C’est la présence de tous ces scenarii potentiels, glissés en filigrane dans le cours du récit, qui donne toute sa force au plaidoyer indirect de l’autrice contre les méfaits du racisme, du colonialisme et de l’homophobie. Son illustration des risques à long terme de décisions prises dans l’urgence du moment, sa conscience de la contradiction trop fréquente entre le besoin de protéger les êtres aimés et la nécessité de faire des choix souvent contraires, sa sensibilité à l’être humain à la fois comme individu en quête d’identité et comme citoyen responsable, son inquiétude face aux dérives totalitaires, ainsi que ses doutes quant au devenir du libéralisme et de la démocratie illuminent le roman.

Les pages qui, dans « Washington Square », témoignent du désarroi de David Bingham, confronté par son grand-père aux mensonges potentiels de son amant Edward quant à son histoire familiale et son parcours depuis le Sud, rebaptisé les Colonies-Unies, jusqu’aux États Libres, les passages, qui, dans « Lipo-Wao-Nahele », racontent l’agonie des amis de Charles Griffith et de David, atteints du virus, et leur manière d’envisager et de célébrer la mort, ou encore les séquences qui, dans « Zone Huit », montrent Charles Griffith, oubliant sa posture de scientifique et de politique, pour veiller à la survie de sa petite-fille Charlie, bouleversent, tant par la beauté poignante de leur expression que par les vérités qu’elles révèlent. Aller vers « son » paradis devient le dernier acte de résistance.
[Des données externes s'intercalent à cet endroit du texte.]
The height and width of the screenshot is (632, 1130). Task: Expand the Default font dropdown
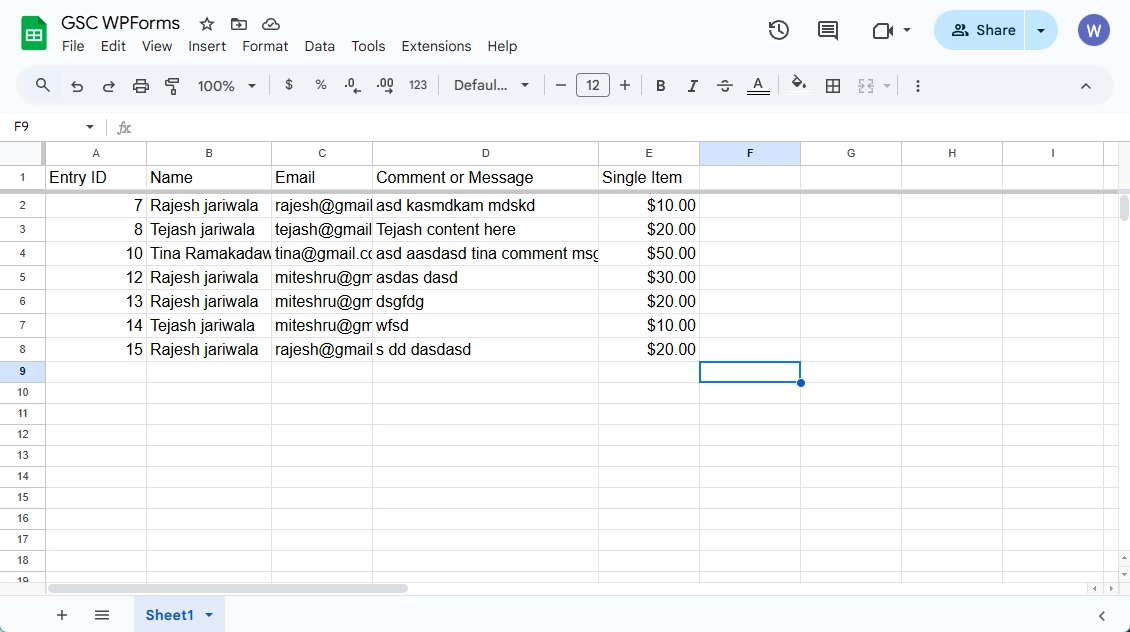point(491,86)
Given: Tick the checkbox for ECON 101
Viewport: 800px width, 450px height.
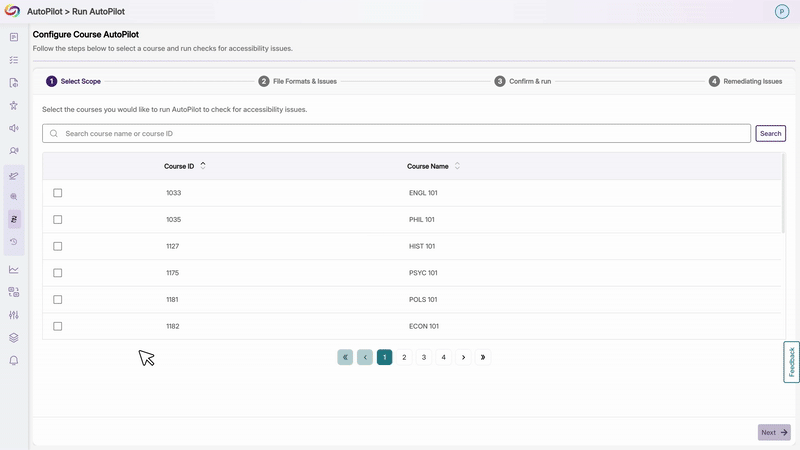Looking at the screenshot, I should tap(57, 326).
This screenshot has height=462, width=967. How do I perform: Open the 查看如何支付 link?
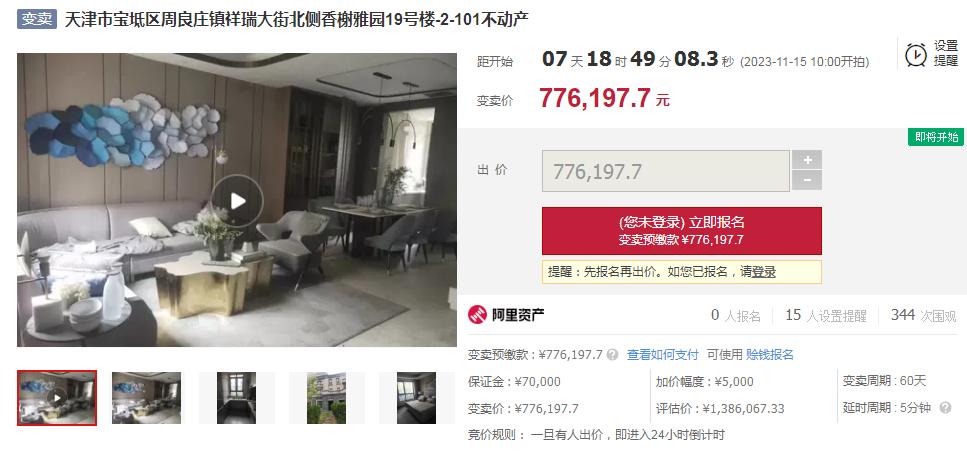(x=663, y=355)
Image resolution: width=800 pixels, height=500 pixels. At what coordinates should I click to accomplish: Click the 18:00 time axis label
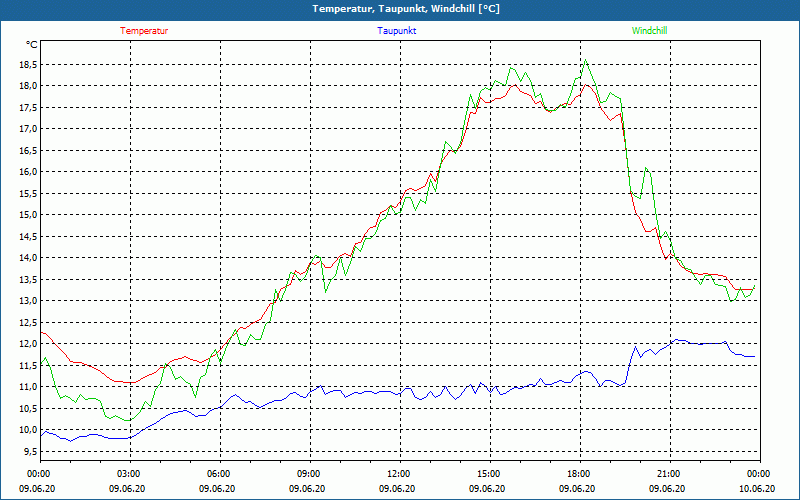[x=580, y=473]
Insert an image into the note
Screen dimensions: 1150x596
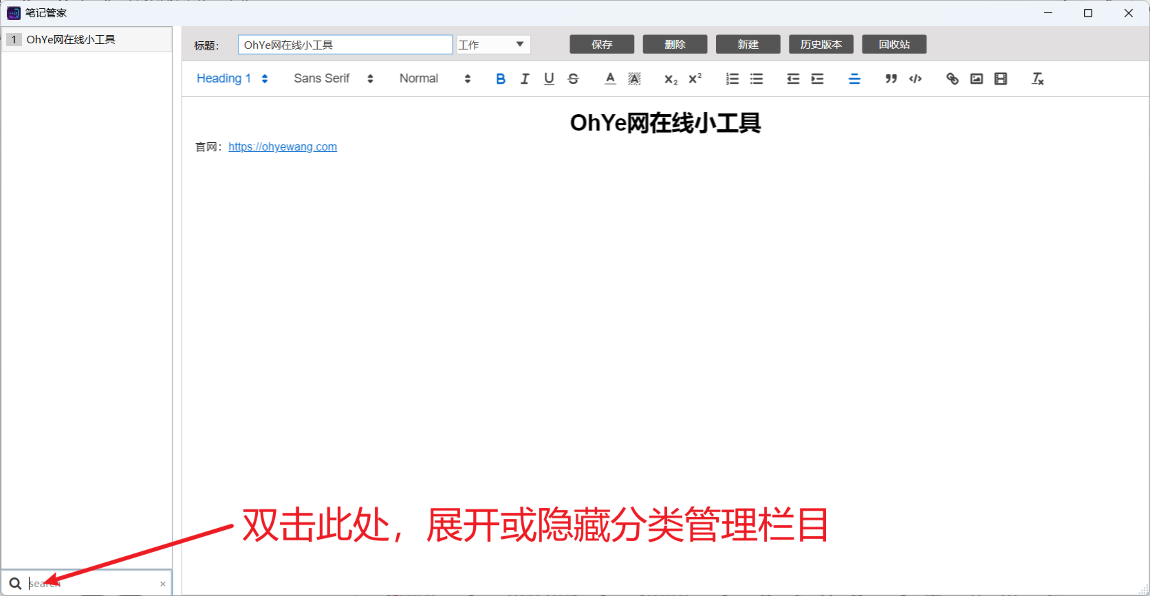(x=976, y=79)
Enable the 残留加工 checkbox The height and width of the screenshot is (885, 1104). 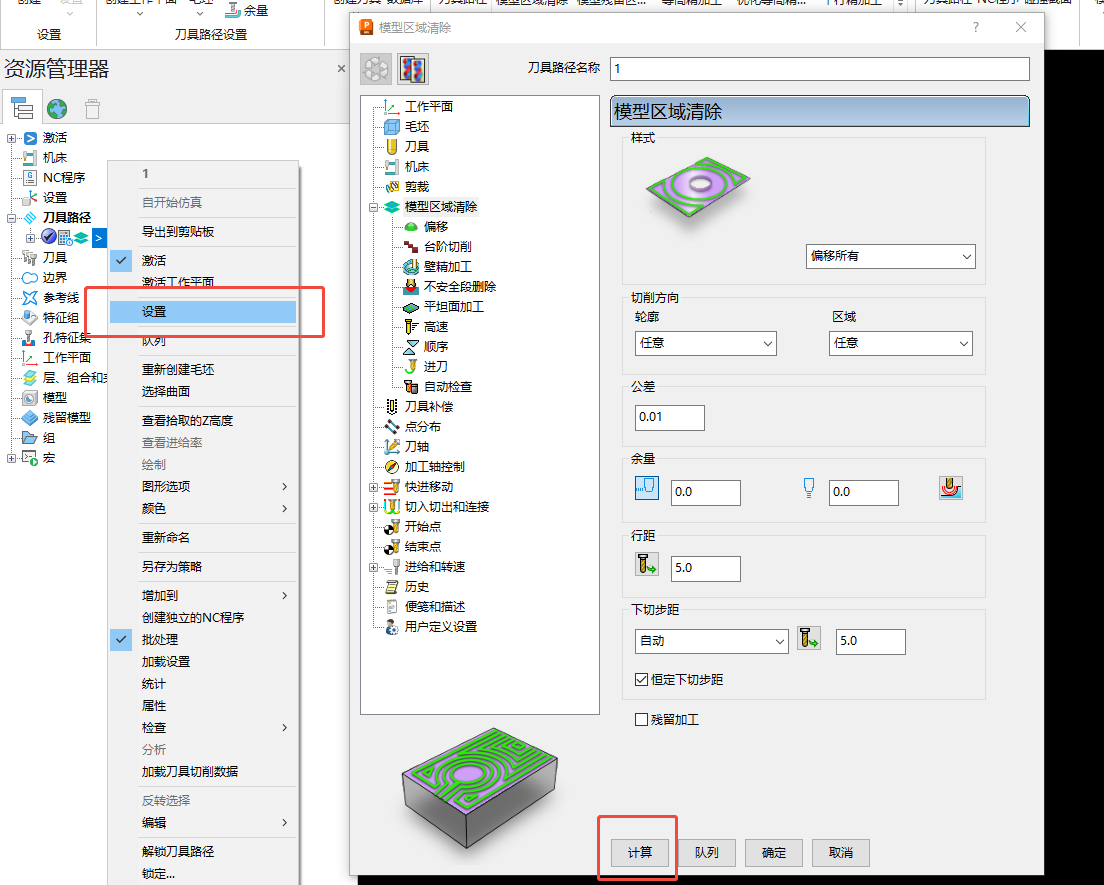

À chacun de vivre avec l’espoir de le découvrir.

  • 1. Hanya Yanagihara, Une vie comme les autres, trad. par Emmanuelle Ertel, Paris, Buchet-Chastel, 2018. Une adaptation théâtrale du roman se joue à Londres au Harold Pinter Theatre du 25 mars au 18 juin 2023 dans une mise en scène de Ivo van Hove.
Grasset, 2022
816 p. 29 €

Sylvie Bressler

Critique littéraire à la revue Esprit depuis 2002.